The International Olympic Committee (IOC) has approved three different styles of rock climbing including sport climbing, bouldering and speed climbing. The IOC approved climbing as an Olympic sport after the International Federation of Sport Climbing's (IFSC) second request to be added to the list of Olympic games in 2020, since their first request in 2013.
"The Olympics have been our dream for quite some time and, now, the hard work has finally paid off", said IFSC President Marco Solaris in an interview with Kevin Corrigan at Climbing.com.
The bundle of new sports added to the Olympic games include climbing, skateboarding, surfing, & karate and are scheduled to have baseball/softball to return, since the last time they appeared in the 2008 Beijing games.
The IOC states they are hoping to reach a younger audience by adding sports they feel jive better with millennials. “We want to take sport to the youth," says IOC President Thomas Bach, according to Corrigan.
Olympic climbing will be broken down into 3 sections:
The first, sport climbing, is ascending a climb with a fixed anchor, usually at the top of the climb. In sport climbing, climbers are harnessed in using ropes and ascend to higher altitudes than most other styles
The second, bouldering, is done with minimal gear, except climbing shoes and chalk, and usually does not ascend more than 25 ft. No harnesses or ropes are used in bouldering.
Lastly, speed climbing, ascending a climb as fast as possible is the goal. Speed climbing can be done without ropes. Traditionally outdoor climbing is done without ropes but in competitions, ropes are usually required as safety precautions.
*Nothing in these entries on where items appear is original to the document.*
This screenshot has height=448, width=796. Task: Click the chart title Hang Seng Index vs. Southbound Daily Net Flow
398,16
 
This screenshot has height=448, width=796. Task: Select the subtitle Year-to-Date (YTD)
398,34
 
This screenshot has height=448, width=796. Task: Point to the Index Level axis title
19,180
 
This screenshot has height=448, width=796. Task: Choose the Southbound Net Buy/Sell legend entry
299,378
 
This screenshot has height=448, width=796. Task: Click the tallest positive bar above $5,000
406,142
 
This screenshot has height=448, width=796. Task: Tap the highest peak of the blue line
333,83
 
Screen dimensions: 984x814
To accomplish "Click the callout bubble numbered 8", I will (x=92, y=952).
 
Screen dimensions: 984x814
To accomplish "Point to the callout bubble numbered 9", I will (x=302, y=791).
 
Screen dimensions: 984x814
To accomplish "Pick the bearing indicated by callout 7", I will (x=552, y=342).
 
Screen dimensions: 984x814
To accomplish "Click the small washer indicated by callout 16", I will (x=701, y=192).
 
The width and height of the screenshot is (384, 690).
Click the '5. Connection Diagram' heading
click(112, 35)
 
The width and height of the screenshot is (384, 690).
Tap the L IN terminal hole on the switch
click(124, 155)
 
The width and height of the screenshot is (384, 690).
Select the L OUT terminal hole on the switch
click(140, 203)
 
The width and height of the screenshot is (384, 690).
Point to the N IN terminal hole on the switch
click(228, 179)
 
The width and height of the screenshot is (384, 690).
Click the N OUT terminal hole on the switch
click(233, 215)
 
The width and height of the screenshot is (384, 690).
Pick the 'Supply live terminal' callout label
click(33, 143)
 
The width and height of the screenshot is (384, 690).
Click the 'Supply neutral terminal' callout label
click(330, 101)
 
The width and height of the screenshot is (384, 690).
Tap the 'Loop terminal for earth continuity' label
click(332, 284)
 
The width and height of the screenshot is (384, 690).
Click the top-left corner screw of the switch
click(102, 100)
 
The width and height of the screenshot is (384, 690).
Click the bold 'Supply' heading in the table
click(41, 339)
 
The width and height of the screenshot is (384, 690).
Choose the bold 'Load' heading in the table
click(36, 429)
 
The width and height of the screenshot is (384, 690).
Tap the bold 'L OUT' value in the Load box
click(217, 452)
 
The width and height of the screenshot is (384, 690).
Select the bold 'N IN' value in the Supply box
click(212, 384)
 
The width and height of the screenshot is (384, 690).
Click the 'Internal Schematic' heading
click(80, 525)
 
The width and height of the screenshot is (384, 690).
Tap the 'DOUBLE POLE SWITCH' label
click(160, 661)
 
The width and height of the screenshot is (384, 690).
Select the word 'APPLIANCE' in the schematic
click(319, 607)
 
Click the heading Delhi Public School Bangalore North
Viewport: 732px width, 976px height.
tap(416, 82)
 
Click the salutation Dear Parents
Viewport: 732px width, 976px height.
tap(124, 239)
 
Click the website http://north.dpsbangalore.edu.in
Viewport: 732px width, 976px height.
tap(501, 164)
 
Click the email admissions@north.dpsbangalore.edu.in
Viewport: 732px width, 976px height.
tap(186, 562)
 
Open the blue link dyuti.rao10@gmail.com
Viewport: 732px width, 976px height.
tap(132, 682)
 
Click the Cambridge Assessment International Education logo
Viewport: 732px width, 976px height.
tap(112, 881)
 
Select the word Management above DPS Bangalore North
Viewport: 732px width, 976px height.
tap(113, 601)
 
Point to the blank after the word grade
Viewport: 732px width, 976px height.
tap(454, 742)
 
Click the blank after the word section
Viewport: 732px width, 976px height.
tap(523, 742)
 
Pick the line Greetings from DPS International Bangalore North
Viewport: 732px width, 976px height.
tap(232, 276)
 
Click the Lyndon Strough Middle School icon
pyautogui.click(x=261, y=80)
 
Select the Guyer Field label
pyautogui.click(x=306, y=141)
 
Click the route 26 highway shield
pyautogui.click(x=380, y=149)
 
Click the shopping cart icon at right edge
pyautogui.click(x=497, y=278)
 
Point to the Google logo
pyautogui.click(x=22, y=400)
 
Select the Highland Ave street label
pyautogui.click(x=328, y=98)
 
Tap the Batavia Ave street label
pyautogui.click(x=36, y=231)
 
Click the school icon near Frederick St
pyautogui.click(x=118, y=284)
Many professional outdoor climbers dislike the idea of the sport being generalized as 3 different styles of climbing, as they feel it mixes different characteristics that don’t have much to do with each other. There are very few athletes that focus on all three aspects, so professional climbers, such as sport climber Joe Kinder, do not agree with the IOC.
“It feels like some cigar smoking goomba made up the format behind a desk somewhere in a high-rise building… It's comical and unfortunate,” says Kinder in an article by Sasha Digiulian, who also agrees.
Climbers like Joe Kinder and Sasha Digiulian argue that climbing as an Olympic sport will dilute what climbing has grown to be and it could start to bring great outdoor climbers who live by the rocks to be drawn to gyms, in hopes to compete for a gold medal rather than the sheer enjoyment of the sport.
Presidents of the IOC and IFSC feel the addition of climbing to the games is a great milestone for climbing culture and feel it will bring attention to a sport that has been in the shadows since it started.
It's no doubt that the addition of climbing to the Olympics is stirring both positive and negative emotions with professional climbers and corporations. However, it is certain that climbing is gaining popularity rapidly amongst young crowds all across the world and the sport is gaining international recognition.